While demand for biofuels is on the rise (due to government mandates), domestic oil use is either slowing, flattening, or even dropping. According to the International Energy Agency’s World Energy Outlook 2014, total U.S. oil production will increase by more than 20% by 2025, while demand will decline by around 8%, since new car efficiency regulations, for example, are predicted to reduce usage by 2.2 million b/d. As a result, the supply of oil is fast expanding. Crude oil production in the United States has surpassed 9.5 million barrels per day for the first time since 1972. And, with tremendous development potential in Canada (which ranks third in the world with 173 billion barrels of known oil reserves) and Mexico (where new energy reforms will allow international investment), North American oil security is just becoming stronger.

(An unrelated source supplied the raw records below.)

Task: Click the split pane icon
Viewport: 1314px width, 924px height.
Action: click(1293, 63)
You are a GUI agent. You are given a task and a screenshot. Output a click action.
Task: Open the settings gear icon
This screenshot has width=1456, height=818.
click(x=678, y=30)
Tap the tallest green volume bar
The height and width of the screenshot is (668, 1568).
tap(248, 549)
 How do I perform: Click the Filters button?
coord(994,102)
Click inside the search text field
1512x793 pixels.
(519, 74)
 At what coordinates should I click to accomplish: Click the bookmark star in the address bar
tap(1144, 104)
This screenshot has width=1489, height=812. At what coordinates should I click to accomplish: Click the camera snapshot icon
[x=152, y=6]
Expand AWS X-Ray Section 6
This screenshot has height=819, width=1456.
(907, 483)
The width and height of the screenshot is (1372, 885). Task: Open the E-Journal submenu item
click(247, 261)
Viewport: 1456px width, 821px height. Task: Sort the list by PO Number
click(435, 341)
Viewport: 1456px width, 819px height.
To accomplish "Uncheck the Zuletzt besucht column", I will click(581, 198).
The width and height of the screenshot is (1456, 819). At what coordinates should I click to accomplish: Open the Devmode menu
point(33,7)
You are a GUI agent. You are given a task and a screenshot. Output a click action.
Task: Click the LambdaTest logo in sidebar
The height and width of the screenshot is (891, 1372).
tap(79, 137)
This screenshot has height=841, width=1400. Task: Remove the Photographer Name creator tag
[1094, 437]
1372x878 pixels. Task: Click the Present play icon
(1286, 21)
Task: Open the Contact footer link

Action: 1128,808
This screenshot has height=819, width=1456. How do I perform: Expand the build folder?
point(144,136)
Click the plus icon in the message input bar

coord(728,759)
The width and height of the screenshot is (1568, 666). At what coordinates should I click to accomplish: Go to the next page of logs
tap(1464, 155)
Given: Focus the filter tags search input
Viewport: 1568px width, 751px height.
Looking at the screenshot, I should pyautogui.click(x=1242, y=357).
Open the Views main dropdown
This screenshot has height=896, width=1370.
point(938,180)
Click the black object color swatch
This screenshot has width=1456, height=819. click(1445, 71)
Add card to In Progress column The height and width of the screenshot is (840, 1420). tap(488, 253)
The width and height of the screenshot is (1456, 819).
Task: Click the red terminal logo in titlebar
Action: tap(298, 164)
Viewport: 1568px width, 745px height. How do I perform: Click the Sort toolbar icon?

Figure 2: Conveniently Ignored…Renewables’ Lower Efficiencies are Best typified in the Electricity Sector in the United States (Capacity Factors in 2018)

Can I use 100% biodiesel?

B100 is a 100% biodiesel fuel. Only with modifications can a normal diesel engine run on pure biodiesel. Biodiesel will coagulate in freezing conditions, causing seals in ancient diesel vehicles to deteriorate.